Finding that middle ground is the difficult part. Though the questions surrounding the use of data vs. creativity didn’t pop up overnight, they have been more pervasive over the last several years. Attempting to find one concrete answer in this continually changing medium is almost impossible, particularly for journalists who need to serve the viewers as well as the bottom line.

“A lot of it has to do with having taste, assuming the people reading the blog are looking to me not only for a little bit of authority but a spin or explanation of what it means,” said veteran Hollywood journalist Anne Thompson, who runs the Indiewire blog Thompson on Hollywood and was also on the panel. “There’s a huge Twilight following. And traffic is very important. But if I overdo it and I pander and I put something up just because the Twilight crowd is going to like it, I will get punished. The readers will be pissed off.”

So where does that balance leave journalists and storytellers moving forward? Willimon and Simon seem perfectly content to continue the way they now make shows, but what about the future crop of creators coming up now? Will instinct disappear for them? Like many issues we now face in the digital era, these problems lead to more questions than solutions.

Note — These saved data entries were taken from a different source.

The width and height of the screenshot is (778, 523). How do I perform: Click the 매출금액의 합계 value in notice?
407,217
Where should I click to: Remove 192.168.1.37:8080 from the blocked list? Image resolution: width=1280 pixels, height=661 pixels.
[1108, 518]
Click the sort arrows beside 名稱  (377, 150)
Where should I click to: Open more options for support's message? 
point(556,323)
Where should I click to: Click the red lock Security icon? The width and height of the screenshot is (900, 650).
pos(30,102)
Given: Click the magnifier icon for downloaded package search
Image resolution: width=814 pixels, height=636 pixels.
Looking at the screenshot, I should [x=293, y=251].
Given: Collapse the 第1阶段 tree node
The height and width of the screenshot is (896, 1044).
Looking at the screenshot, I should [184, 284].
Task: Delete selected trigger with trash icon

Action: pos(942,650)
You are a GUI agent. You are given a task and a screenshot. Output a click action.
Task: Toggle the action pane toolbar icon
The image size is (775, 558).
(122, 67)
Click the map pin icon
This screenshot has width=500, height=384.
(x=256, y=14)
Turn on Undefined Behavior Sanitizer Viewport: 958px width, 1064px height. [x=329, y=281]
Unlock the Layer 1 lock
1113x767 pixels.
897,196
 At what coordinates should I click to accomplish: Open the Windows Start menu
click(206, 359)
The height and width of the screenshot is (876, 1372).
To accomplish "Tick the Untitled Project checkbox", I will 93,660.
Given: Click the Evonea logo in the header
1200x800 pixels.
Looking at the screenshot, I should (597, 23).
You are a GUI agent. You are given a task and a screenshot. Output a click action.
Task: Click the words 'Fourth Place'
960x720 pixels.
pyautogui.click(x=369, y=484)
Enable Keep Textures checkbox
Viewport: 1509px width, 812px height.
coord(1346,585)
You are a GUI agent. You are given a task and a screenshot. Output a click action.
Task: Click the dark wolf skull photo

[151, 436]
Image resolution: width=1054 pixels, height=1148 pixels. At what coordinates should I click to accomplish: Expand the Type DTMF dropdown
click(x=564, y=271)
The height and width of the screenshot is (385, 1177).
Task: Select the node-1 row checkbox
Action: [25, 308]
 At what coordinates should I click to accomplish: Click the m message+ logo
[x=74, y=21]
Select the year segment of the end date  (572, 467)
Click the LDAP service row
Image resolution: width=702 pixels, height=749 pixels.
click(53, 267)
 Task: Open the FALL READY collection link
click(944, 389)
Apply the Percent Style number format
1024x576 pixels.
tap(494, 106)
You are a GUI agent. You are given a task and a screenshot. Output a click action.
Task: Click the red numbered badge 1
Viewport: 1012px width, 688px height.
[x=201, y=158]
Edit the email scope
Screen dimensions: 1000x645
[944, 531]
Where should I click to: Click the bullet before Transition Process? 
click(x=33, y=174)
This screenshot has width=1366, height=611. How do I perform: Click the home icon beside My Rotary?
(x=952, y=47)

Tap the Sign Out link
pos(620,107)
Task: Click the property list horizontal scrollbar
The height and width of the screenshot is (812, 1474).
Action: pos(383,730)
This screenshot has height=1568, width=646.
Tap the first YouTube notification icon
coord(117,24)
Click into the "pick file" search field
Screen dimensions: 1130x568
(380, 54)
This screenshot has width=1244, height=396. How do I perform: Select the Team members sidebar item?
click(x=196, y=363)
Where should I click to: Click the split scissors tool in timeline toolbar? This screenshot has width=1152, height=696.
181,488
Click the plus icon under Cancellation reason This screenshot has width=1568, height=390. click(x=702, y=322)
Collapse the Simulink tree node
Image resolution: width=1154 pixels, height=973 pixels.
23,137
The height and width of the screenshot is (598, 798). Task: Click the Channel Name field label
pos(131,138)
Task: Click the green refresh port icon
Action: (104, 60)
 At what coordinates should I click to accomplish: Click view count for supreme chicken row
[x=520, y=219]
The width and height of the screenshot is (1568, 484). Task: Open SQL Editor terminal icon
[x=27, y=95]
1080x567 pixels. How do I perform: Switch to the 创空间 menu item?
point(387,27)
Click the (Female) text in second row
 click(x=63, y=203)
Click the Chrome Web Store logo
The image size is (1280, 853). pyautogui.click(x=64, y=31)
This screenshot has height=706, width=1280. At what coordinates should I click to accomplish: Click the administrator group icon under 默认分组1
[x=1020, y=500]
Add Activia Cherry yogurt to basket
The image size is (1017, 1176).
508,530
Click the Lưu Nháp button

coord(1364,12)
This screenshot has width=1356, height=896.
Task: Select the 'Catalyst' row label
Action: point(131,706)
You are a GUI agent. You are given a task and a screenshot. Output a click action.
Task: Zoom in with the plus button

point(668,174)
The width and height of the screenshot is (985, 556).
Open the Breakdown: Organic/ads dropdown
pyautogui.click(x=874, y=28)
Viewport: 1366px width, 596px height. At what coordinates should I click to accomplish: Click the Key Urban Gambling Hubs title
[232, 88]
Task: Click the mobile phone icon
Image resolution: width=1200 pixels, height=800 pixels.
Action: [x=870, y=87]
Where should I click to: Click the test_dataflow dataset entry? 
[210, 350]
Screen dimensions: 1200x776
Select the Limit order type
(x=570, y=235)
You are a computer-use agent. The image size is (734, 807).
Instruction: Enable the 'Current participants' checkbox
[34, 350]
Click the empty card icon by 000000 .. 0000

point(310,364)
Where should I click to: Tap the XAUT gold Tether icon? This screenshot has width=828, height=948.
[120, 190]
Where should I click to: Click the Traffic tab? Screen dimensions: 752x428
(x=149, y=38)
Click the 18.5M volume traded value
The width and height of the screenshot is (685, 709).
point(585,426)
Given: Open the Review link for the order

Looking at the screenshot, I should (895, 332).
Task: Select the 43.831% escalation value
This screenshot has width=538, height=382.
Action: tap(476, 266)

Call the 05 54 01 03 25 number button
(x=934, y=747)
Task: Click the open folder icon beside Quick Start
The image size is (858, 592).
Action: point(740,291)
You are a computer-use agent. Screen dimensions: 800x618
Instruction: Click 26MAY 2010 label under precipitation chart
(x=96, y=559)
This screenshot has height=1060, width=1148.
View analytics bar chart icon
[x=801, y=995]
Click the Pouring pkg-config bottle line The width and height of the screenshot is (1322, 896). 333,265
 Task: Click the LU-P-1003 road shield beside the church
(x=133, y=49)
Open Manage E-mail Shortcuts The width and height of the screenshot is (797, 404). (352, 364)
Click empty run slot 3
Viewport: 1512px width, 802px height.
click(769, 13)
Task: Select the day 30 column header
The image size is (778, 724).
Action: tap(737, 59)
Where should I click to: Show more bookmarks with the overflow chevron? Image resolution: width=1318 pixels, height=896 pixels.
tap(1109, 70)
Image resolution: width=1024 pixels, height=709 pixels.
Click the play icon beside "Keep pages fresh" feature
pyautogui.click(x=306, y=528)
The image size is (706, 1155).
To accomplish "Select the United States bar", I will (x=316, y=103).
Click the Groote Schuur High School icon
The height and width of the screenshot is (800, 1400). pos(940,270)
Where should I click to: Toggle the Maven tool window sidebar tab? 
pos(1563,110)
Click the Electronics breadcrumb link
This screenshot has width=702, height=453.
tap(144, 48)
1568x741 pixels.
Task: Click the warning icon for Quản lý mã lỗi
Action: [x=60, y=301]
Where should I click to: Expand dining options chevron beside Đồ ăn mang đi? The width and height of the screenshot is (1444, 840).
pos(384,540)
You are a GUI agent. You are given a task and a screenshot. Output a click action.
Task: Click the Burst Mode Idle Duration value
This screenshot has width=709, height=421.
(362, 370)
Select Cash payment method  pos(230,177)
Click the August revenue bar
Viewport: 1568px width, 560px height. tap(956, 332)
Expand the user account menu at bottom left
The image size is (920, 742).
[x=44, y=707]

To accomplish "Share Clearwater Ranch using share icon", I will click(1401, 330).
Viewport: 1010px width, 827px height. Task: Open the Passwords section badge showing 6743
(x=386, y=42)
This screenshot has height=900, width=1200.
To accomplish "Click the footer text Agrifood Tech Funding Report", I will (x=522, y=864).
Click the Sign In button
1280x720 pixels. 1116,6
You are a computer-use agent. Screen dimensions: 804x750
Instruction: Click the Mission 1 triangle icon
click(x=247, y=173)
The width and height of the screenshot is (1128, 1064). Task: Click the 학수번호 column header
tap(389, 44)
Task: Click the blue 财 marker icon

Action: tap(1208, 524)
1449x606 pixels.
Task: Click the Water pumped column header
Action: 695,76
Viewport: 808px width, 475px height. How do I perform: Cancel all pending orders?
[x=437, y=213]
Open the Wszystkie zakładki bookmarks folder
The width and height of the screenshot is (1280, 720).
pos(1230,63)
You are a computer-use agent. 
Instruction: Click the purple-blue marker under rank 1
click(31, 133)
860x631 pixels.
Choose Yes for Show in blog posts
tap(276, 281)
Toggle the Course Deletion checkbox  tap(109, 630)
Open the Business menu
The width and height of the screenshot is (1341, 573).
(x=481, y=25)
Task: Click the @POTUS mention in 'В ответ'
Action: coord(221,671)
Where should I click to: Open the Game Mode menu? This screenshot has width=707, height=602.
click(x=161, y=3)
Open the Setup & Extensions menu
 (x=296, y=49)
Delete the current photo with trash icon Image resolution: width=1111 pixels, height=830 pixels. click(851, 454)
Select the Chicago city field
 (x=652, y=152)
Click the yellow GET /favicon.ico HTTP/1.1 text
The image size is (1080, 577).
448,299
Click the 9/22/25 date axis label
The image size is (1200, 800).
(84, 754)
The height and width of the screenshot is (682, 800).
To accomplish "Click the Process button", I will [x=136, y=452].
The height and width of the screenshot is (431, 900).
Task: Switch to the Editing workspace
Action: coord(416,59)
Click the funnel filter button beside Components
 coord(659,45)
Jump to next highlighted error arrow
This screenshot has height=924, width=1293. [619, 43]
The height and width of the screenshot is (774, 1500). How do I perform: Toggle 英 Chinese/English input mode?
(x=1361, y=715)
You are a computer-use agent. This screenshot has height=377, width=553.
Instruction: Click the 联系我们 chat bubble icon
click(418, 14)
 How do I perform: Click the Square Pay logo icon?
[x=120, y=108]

Perhaps most distressing, though is that, while those on the panel mostly agreed on how each of their respective models can be used as a positive, they all seemed comfortable sticking to their own turf. So what happens when we can’t figure out a system that helps balance those out?

“I think the term ‘instinct’ is overused,” Silver said. “I guess I used instinct when I got off the subway at 28th street and had to figure out what exit was going to get me [here] the fastest. But instinct is really a cumulated experience. I think when I am writing stories I have an instinct about what’s real in the data and what’s not.”

Added Simon, “As a journalist, I didn’t care what the audience’s presuppositions were about the issues I was covering when I started to cover them. I wasn’t trying to service the political attitude of the viewers or the readers of The Baltimore Sun. That’s why we have MSNBC and Fox [News], so you can watch the news that gratifies what you think you already know about the world. Entertainment culture is the same way. I like cop shows, I like when they do this, and if you find a show you like, the attitude of the viewers is what the viewer wants, ‘The stuff you did in the first season that you really like, do more of that shit.’ The audience is like a child. Come to the table, you say. Here’s your meal. You’ve got some potatoes, you've got some vegetables, and they want the ice cream.”

Perhaps the panel’s moderator, WNYC radio host John Hockenberry, said it best at the beginning of the event. Instinct and data are “two competing asteroids that are disrupting the media.” Hopefully, those asteroids will figure out how to co-exist, before they blow each other to pieces.